[[ Supplied information, beginning ]]

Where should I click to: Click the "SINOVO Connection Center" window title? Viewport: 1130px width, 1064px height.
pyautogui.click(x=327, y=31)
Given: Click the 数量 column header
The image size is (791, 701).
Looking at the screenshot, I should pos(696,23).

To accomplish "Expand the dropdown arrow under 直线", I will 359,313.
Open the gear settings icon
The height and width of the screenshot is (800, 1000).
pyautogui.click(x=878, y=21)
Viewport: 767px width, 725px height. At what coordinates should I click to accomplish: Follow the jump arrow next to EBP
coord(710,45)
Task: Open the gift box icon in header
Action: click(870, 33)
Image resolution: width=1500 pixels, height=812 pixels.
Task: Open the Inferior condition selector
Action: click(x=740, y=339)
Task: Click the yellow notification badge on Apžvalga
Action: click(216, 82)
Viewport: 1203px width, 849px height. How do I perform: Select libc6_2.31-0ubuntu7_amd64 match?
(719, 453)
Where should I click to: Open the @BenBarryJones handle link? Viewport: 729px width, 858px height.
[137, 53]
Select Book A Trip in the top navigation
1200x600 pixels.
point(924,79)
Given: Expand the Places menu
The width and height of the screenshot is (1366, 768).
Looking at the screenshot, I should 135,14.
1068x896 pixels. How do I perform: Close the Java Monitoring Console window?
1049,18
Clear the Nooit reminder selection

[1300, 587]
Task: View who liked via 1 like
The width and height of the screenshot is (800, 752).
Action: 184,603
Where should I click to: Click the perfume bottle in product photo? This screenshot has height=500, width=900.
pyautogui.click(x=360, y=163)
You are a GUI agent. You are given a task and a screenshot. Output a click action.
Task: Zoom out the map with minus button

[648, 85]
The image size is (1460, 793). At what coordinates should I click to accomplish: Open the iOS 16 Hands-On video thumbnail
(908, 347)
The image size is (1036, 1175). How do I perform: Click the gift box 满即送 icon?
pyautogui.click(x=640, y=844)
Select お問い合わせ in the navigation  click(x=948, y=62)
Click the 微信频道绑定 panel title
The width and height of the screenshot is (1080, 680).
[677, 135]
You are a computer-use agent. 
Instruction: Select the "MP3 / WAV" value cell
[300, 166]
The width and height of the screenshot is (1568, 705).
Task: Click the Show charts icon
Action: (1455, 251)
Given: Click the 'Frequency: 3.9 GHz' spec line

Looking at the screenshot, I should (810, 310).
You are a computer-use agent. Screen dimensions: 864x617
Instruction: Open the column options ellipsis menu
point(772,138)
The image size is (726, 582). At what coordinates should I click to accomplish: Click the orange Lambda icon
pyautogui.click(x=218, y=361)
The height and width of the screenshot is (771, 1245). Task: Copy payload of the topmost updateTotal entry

[[ Supplied information, end ]]

Exercise directions.
The output should be exactly the lines above from the line containing "Where should I click to: Click the perfume" to the line containing "You are a GUI", inclusive, with no other lines.

Result for this task.
Where should I click to: Click the perfume bottle in product photo? This screenshot has height=500, width=900.
pyautogui.click(x=360, y=163)
You are a GUI agent. You are given a task and a screenshot. Output a click action.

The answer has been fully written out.